- **Tasks**
1. According to the extract on no-evidence summary judgment motions, what does the movant not need to present to support the ground?
2. Retype the stretch of the extract on no-evidence summary judgment motions from "A litigant may" through "the challenged element.".
3. List every reference to Rule 166a(i) in the extract on no-evidence summary judgment motions, and note where each one appears.

Although Rule 166a(i) provides the authority for filing a no-evidence motion for summary
judgment, it does not give a format practitioners should follow when drafting one. See
TEX. R. CIV. P. 166a(i). One of our sister courts has opined on the format of a proper no-evidence
motion.
A litigant may base a motion for summary judgment on the assertion that there is
no evidence of one or more essential elements of the opposing party’s claim or
defense. The movant need not present any summary judgment evidence to support
the ground. The specification of each element challenged and the good faith
assertion that there is no evidence to support that specified element is all that is
required to put the burden on the opposing party to produce summary judgment
evidence raising a genuine issue of material fact relevant to the challenged element.
TEX. R. CIV. P. 166a(i).
Welch v. Coca-Cola Enters., Inc., 36 S.W.3d 532, 537 (Tex. App.—Tyler 2000, pet. withdrawn).

- **Source excerpt**
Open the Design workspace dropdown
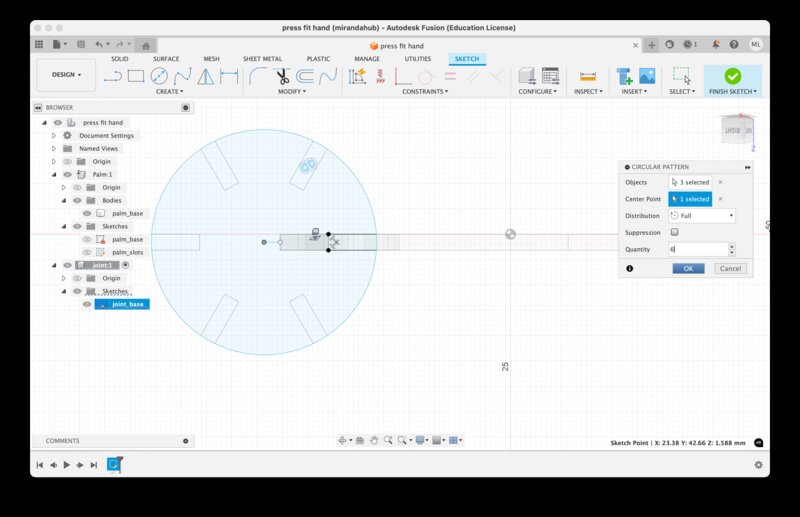 (x=66, y=74)
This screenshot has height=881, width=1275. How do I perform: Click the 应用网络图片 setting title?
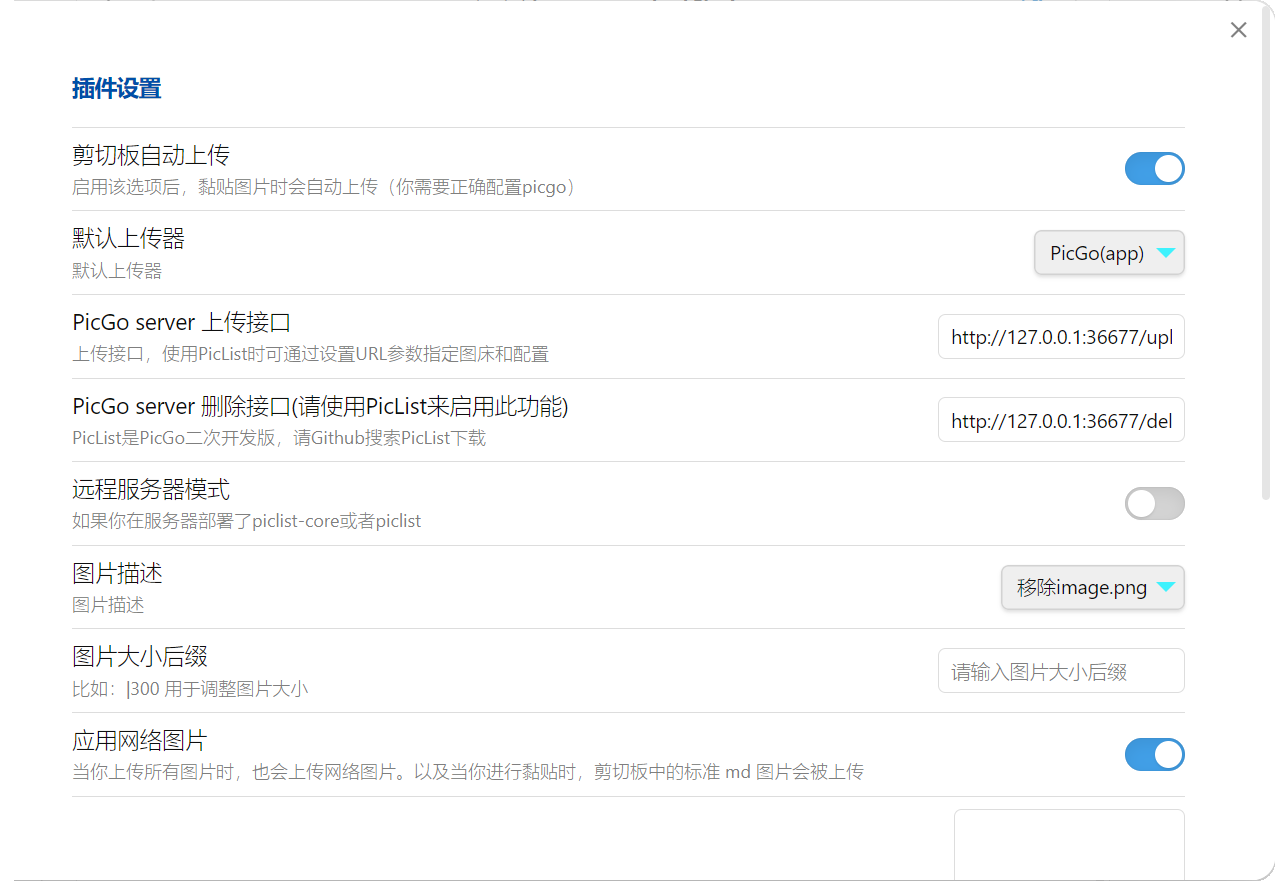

- **Answer set**
1. The movant need not present any summary judgment evidence.

2.
A litigant may base a motion for summary judgment on the assertion that there is
no evidence of one or more essential elements of the opposing party’s claim or
defense. The movant need not present any summary judgment evidence to support
the ground. The specification of each element challenged and the good faith
assertion that there is no evidence to support that specified element is all that is
required to put the burden on the opposing party to produce summary judgment
evidence raising a genuine issue of material fact relevant to the challenged element.

3.
- "Rule 166a(i)", in the opening sentence, as the source of authority for filing a no-evidence motion
- "TEX. R. CIV. P. 166a(i)", in the citation introduced by "See" after that sentence
- "TEX. R. CIV. P. 166a(i)", in the citation that closes the quoted passage